S. VERGARA PEDREIRA | León

Entre su currículum, premios, investigaciones y publicaciones suma varias páginas de excelencia. Leyéndolas, nadie diría que Silvia González Rojo tiene 26 años, increíble que dé el tiempo para tanto. Ahora es investigadora en Biología Celular de la Universidad de León, donde está haciendo además la tesis, con un trabajo financiado por el Fondo Social Europeo y la Junta. Ha pasado del pupitre al laboratorio.

Analiza la susceptibilidad de los espermatozoides al daño genético al ser expuestos a agentes dañinos y contaminantes. Empezó el trabajo durante su máster sobre la trucha arcoiris, una especia de especial interés comercial en tierra de ríos y pesca.

«Estos estudios nos permitieron identificar marcadores genéticos específicos que se correlacionaban con un aumento en la sensibilidad espermática de los reproductores y estudios posteriores permitieron identificar varios genes como buenos biomarcadores de daño oxidativo en espermatozoides», explica.

«Actualmente, estamos tratando de determinar la posible traslación de estos resultados en un modelo animal como es el pez cebra y en humanos. En paralelo, llevaremos a cabo será la evaluación de determinados contaminantes emergentes, en concreto, ciertos medicamentos que se han observado en altas concentraciones en aguas próximas a núcleos urbanos, en la sensibilidad espermática usando como modelo de nuevo el pez cebra. Evaluaremos los biomarcadores de daño ya descritos así como diferentes parámetros de calidad seminal para poder establecer el nivel de afectación y sensibilidad de la línea paterna. Finalmente, trataremos de determinar, si las hubiera, alteraciones o defectos que puedan heredar los descendientes de los individuos expuestos», apunta.

Ha ganado el premio a la mejor comunicación escrita en el congreso internacional 4th International Workshop on the Biology of Fish Gametes y ha obtenido algunas de las becas más competidas por estudiantes e investigadores, entre ellas la JAEIntro2009, «que me permitió realizar prácticas en el Instituto de las Ciencias de la Vid y el Vino de Logroño», la beca de colaboración para prestar servicios de apoyo en el área de Biología Celular de la ULE y una beca de la Asociación Española Contra el Cáncer para realizar prácticas en el Instituto de Biología y Genética Molecular (CSIC) de Valladolid.

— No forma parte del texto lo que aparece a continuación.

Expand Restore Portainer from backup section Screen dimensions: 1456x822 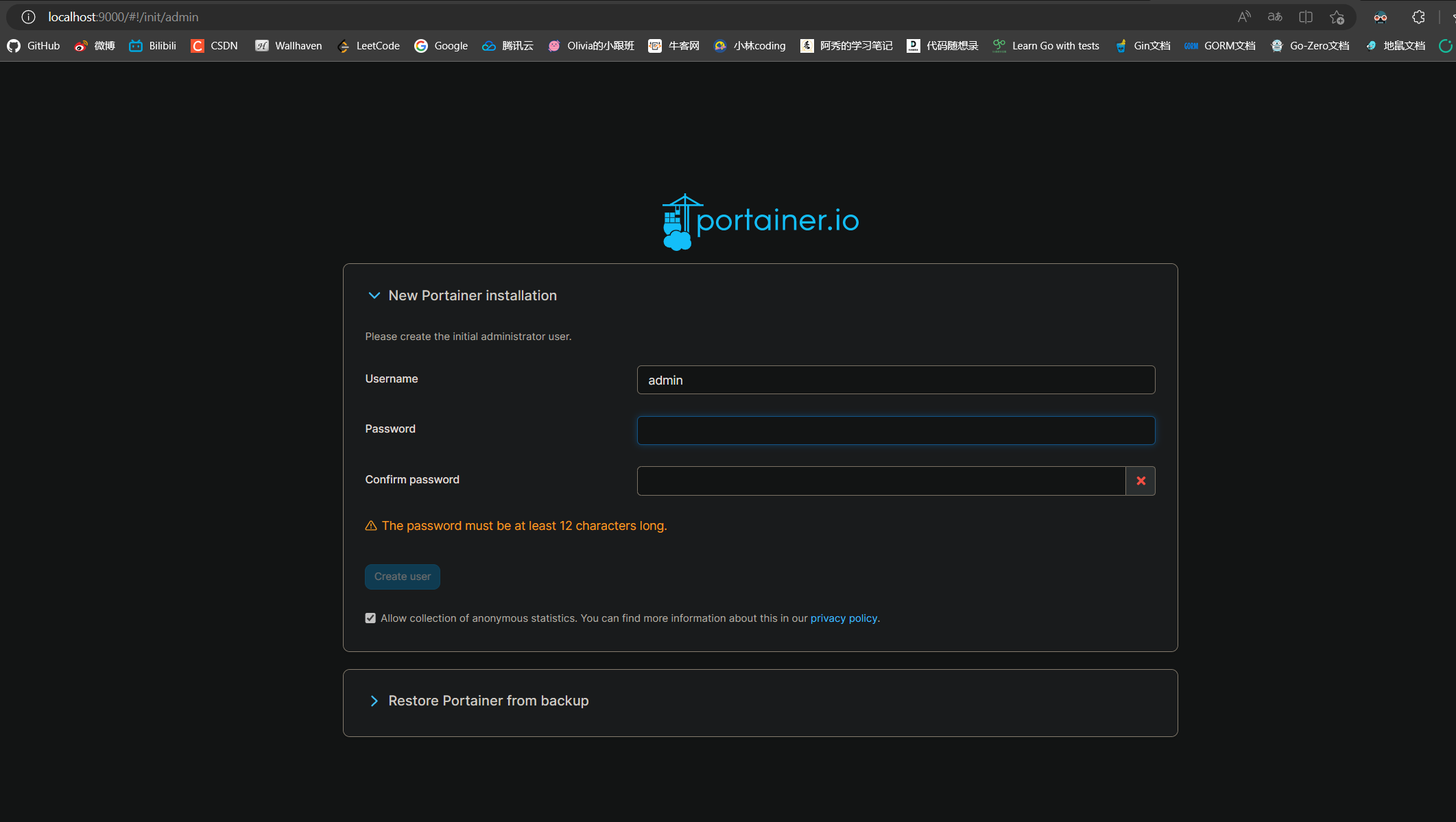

Acaba de publicar un artículo sobre su tesis doctoral en la revista científica Plos One y ha sido participante activa de la Asociación de Biotecnólogos de León. «De esa etapa me quedo sobre todo con haber estado en contacto con gente que te transmite las ganas de sacar una idea o un proyecto por pequeño que sea adelante», dice.

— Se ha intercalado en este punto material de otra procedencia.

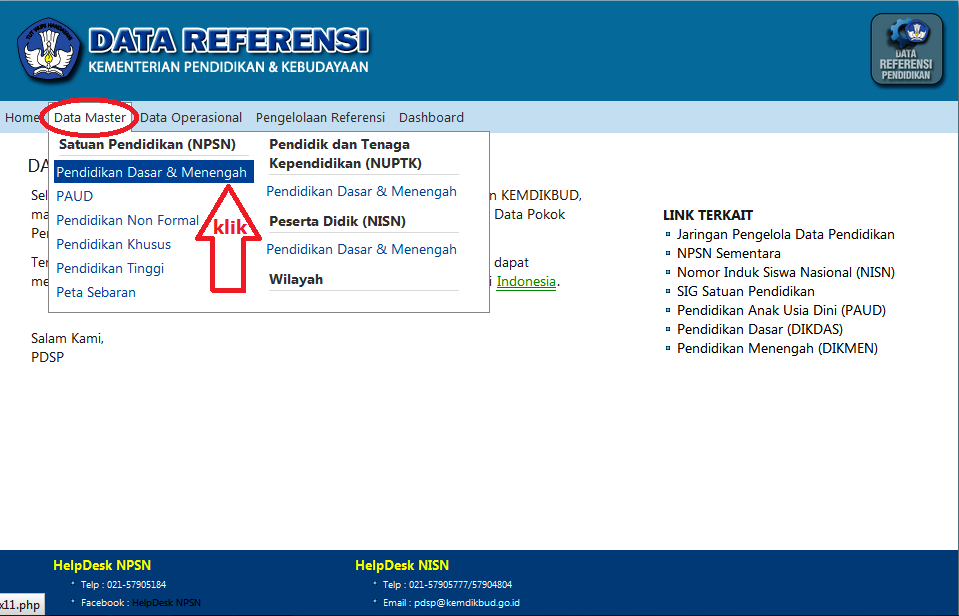Open the Pengelolaan Referensi menu
Screen dimensions: 959x616
click(x=320, y=117)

Quiere seguir siendo investigadora. Quizá porque se ha empeñado en «ser optimista y pensar que en España podemos tener un futuro».

«Es necesario que nuestro Gobierno apueste más por la I+D, que se destinen más recursos a proyectos de investigación y a formación en este campo. Además, se debería poner especial atención sobre todos aquellos jóvenes que salen de nuestro país altamente cualificados, y en muchos casos formados gracias a financiación pública, y no ven que nuestro gobierno haga especiales esfuerzos en que regresen», reivindica.

De momento, sigue adelante con su brillante carrera. Que sea definitivo.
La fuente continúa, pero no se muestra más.